Ciao neo collega!  :Smile:  
Utente Mac anche io e sopravvivo bene con Parallels/win7 da un paio di anni. Devo ammettere che mi sono scelta un gestionale che funzioni da browser (ma poi su win combatto anche io con i programmi AdE perché non sono ancora pronti per il Mac). 
Sto comunque valutando di fare una prova con il Contabile Telematico ma temo che prima ci siano altri passaggi da fare perché io ho un Mac Mini che inizia ad avere qualche anno e sono rimasta a Parallel 8 con l'abbastanza adorabile win7, se si pensa ad altre versioni win (e tu mi pari d'accordo...). Per la precisione, però, Parallels non è un software della Apple... Non è che ci tengano così tanto che uno istalli win!  :Wink:  
Quindi io prima di togliere altro ossigeno alla partizione win e prima di avventurarmi in nuovi acquisti, ci penserò ancora un po'. Posso però dirti che si può benissimo lavorare come commercialista con un Mac - anzi, chiaramente secondo me ci si lavora molto meglio - e dubito che tu possa avere problemi con il CT. Magari al posto tuo cercherei una licenza Win7 con la quale io mi trovo ancora benissimo.  
Ti lascio un piccolo trucchetto: io ho due account dropbox uno istallato su Mac e uno su Win, per passare velocemente i file da una parte all'altra.
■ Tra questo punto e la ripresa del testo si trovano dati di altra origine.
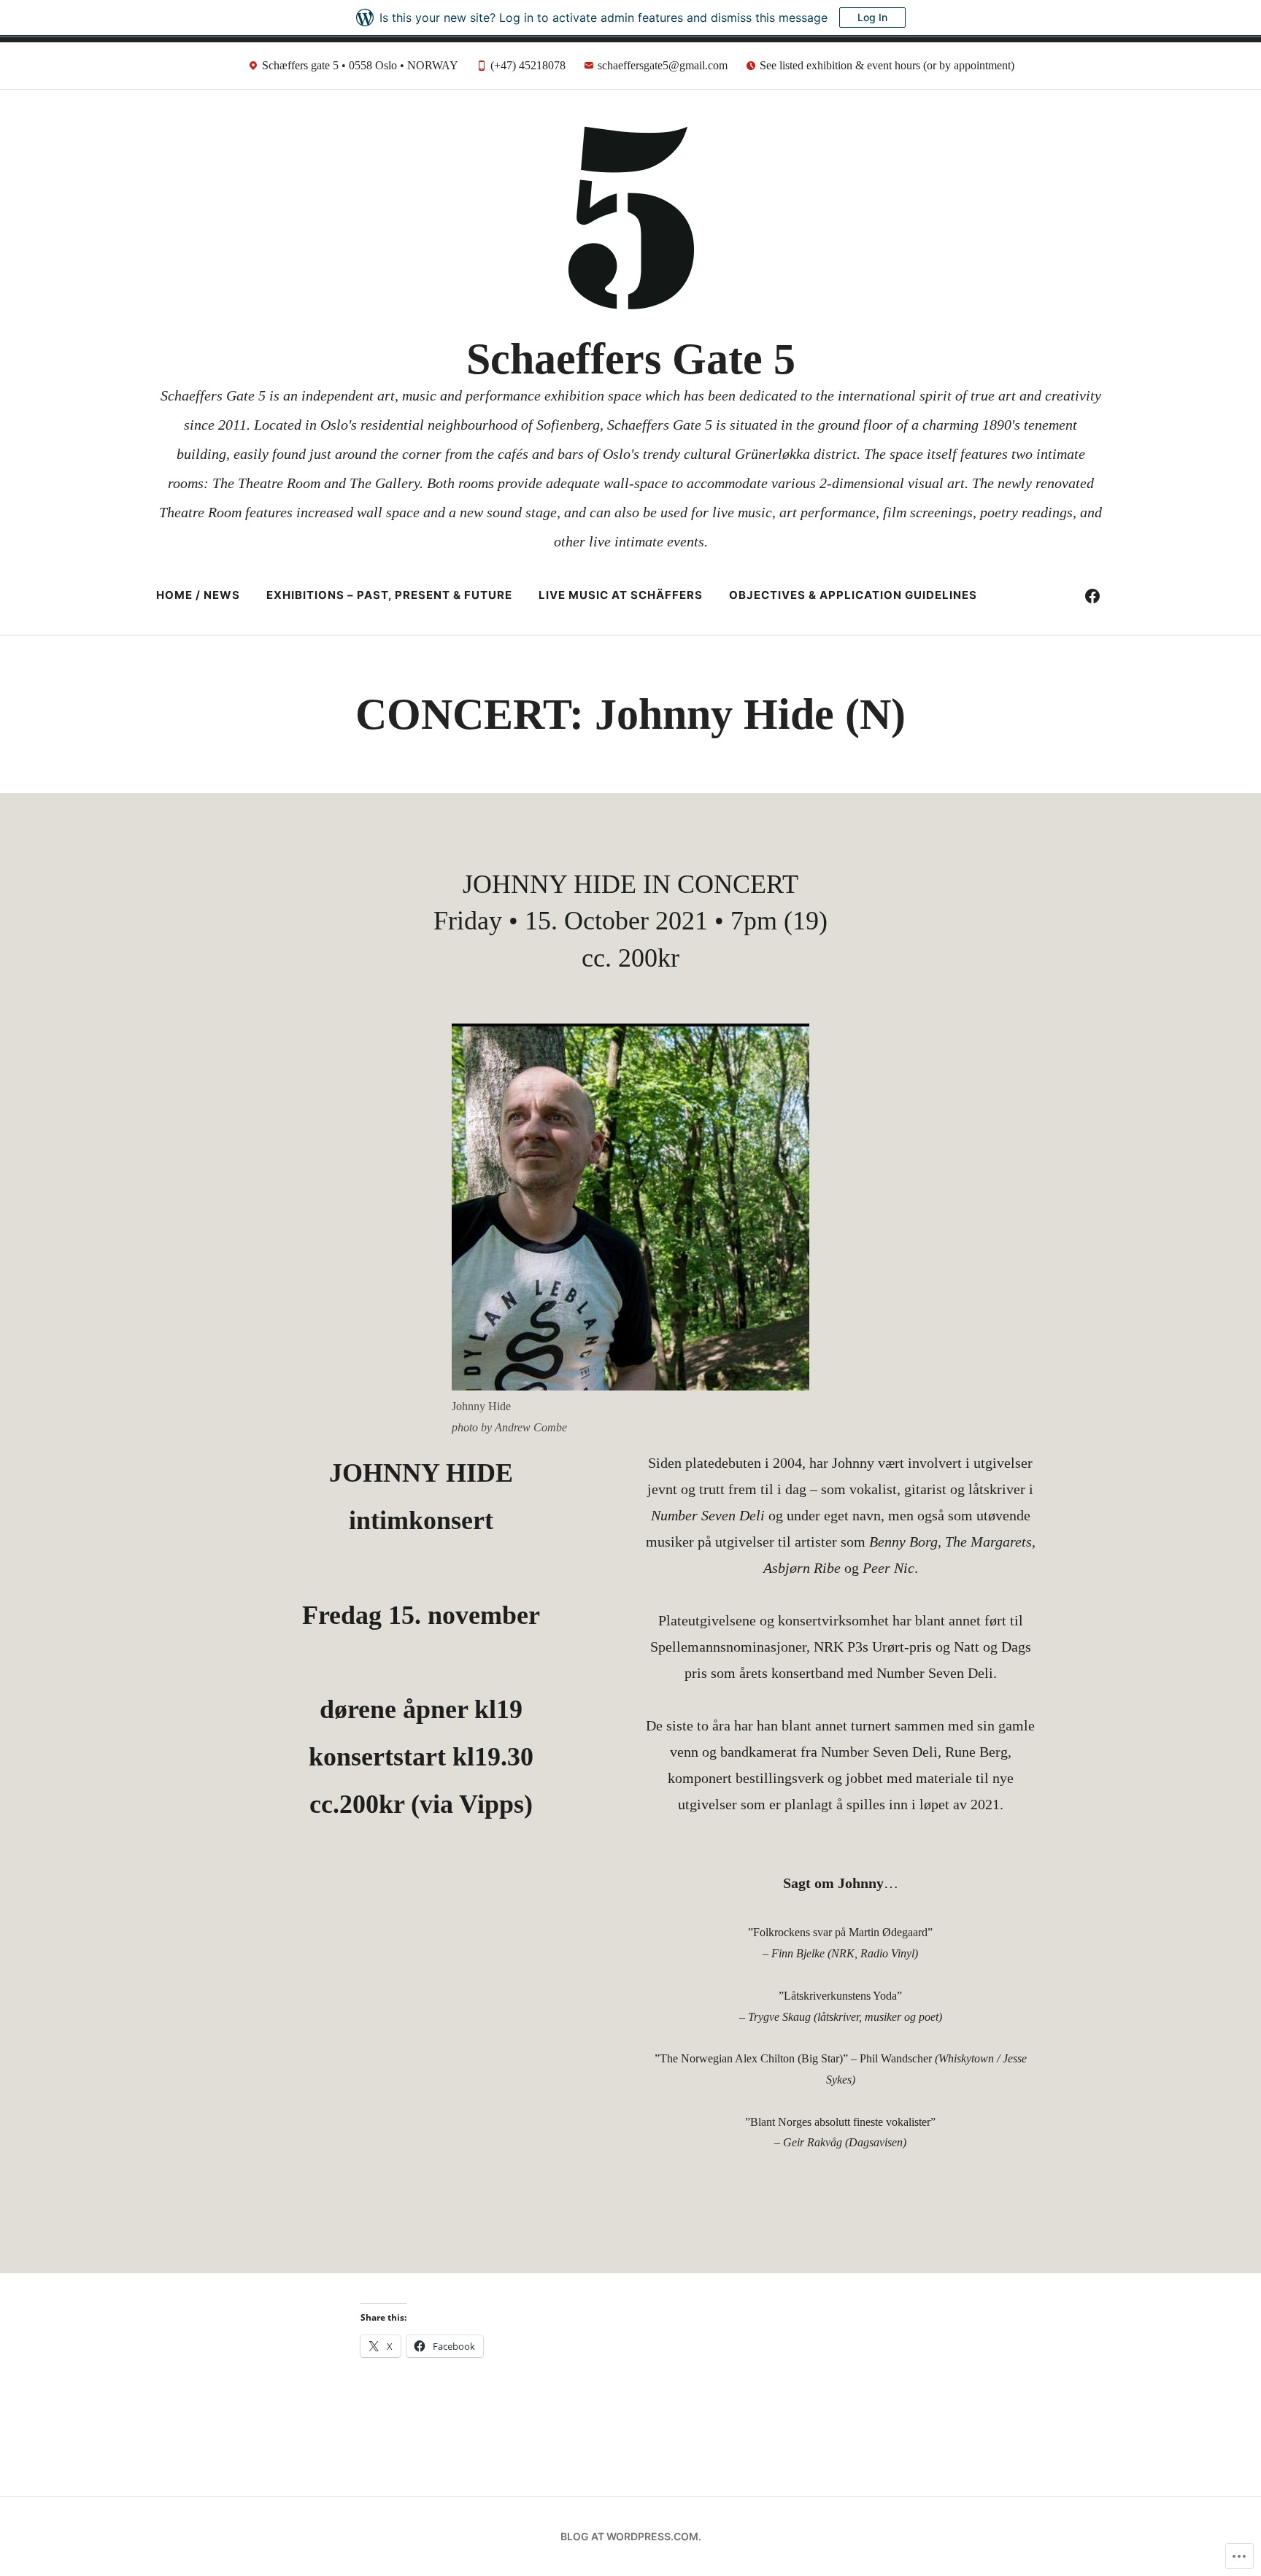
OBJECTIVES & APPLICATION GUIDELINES (853, 595)
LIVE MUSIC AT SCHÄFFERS (621, 595)
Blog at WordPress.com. (630, 2536)
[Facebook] (1092, 595)
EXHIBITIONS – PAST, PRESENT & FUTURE (389, 595)
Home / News (198, 595)
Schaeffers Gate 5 (630, 359)
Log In (872, 17)
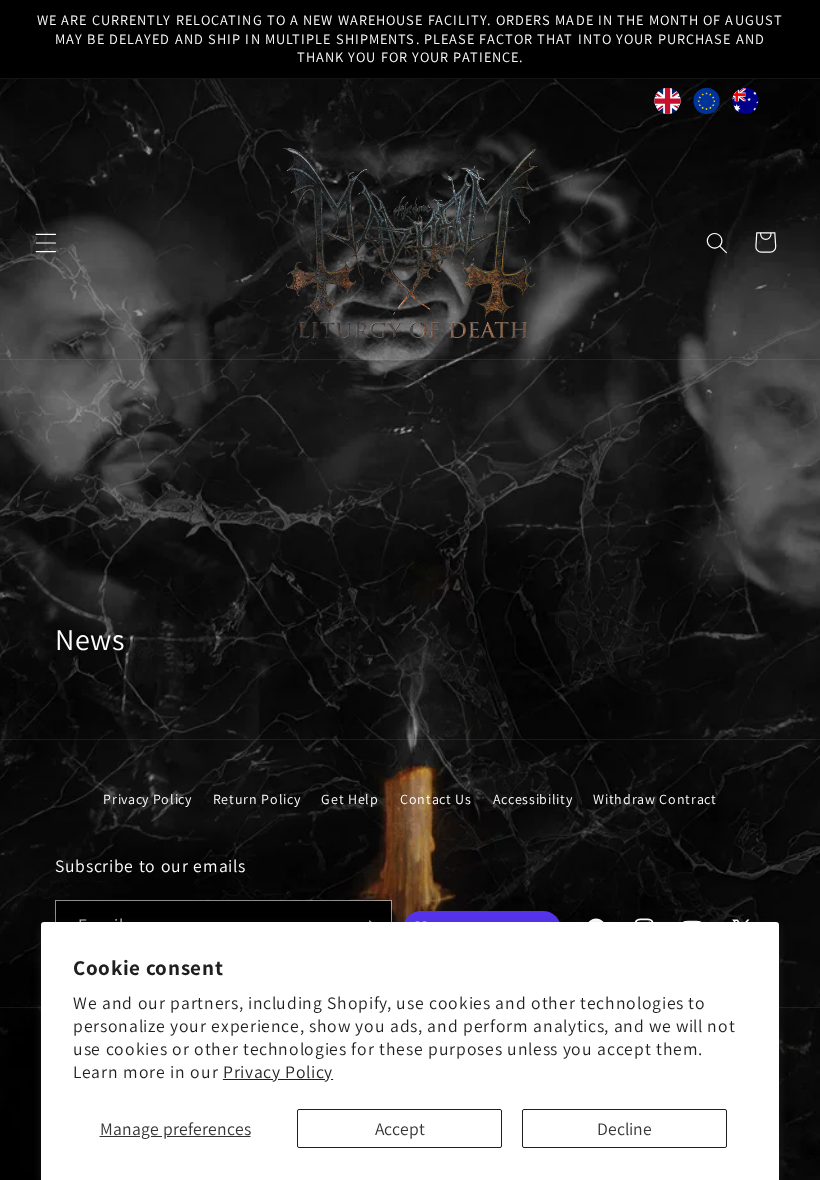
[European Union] (706, 106)
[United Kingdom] (667, 106)
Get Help (349, 799)
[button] (46, 242)
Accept (400, 1128)
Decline (624, 1128)
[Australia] (745, 106)
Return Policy (257, 799)
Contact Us (436, 799)
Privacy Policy (278, 1071)
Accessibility (533, 799)
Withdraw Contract (654, 799)
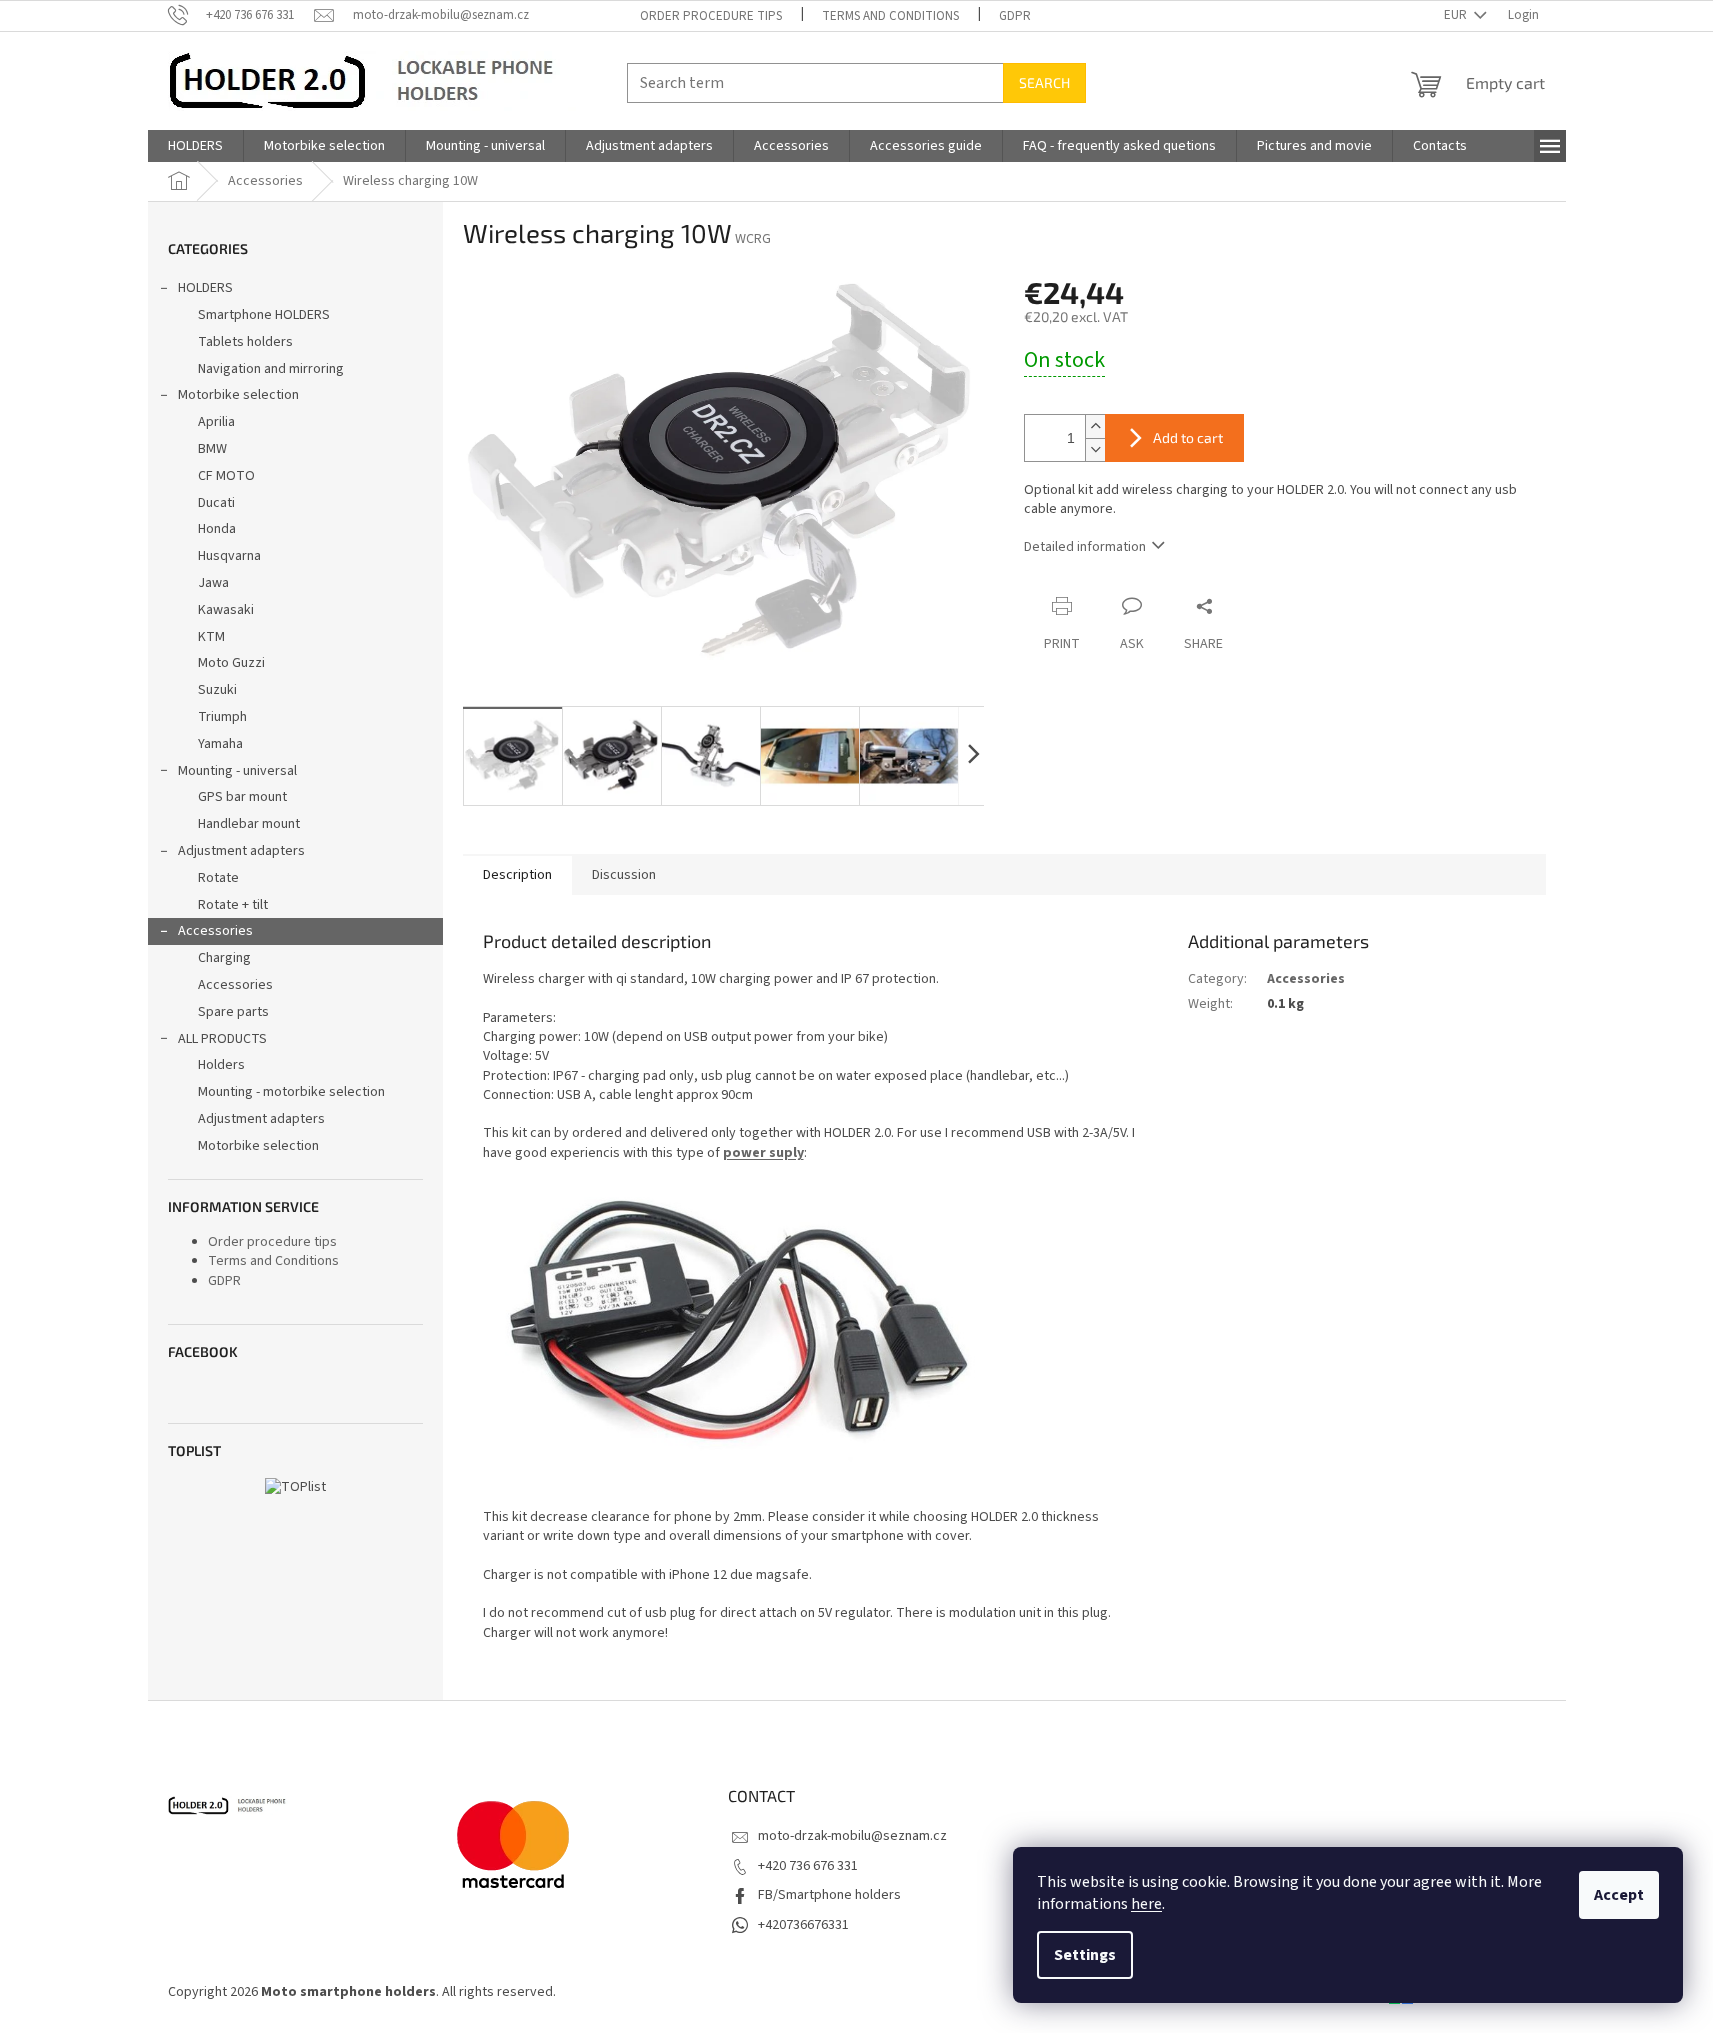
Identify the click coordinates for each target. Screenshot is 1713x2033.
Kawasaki (226, 610)
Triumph (222, 717)
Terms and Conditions (890, 16)
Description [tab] (517, 875)
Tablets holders (245, 342)
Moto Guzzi (231, 663)
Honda (217, 529)
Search (1044, 82)
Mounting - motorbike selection (291, 1092)
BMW (212, 449)
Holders (221, 1065)
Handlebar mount (249, 824)
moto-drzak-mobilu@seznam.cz (852, 1836)
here (1146, 1904)
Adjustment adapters (241, 851)
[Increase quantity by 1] (1095, 426)
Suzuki (217, 690)
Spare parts (233, 1012)
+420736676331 (803, 1925)
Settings (1085, 1955)
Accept (1619, 1895)
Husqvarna (229, 556)
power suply (763, 1153)
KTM (211, 637)
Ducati (216, 503)
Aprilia (216, 422)
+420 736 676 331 (808, 1866)
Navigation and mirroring (271, 369)
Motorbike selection (238, 395)
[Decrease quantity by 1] (1095, 449)
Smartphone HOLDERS (264, 315)
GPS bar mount (242, 797)
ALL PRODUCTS (222, 1039)
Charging (224, 958)
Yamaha (220, 744)
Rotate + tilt (233, 905)
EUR (1457, 15)
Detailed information (1085, 547)
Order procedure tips (711, 16)
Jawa (213, 583)
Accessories (215, 931)
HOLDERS (205, 288)
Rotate (218, 878)
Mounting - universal (237, 771)
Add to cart (1188, 437)
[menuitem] (195, 146)
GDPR (1015, 16)
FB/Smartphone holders (829, 1895)
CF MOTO (226, 476)
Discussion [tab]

Io lo trovo molto comodo e veloce.  
Fammi sapere che decisioni prendi e chiedi nel caso perché l'argomento chiaramente m'interessa.  :Smile:

----------


## Quattromori

Navigando su internet ho letto che un altra soluzione molto interessante per chi non ha un sistema operativo windows é l'installazione del software CT su un server cloud, in modo da creare una "macchina virtuale" windows a cui connettersi in remoto dal proprio computer mac-os. Bisogna vedere se nell'arco di un anno costa di più il server cloud o acquistare la licenza del software windows da installare con parallels (oltre ovviamente a parallels che non è gratis). Ti terrò aggiornata comunque.

----------


## Quattromori

Opterò per parallels. Il server cloud (ho visto quelli di Aruba che sono a mio avviso i più affidabili) non è caro di per se, ma è molto costosa la licenza di teamviewer che serve per potersi connettere al server remoto (costa di più della versione professional plus di contabile telematico).

----------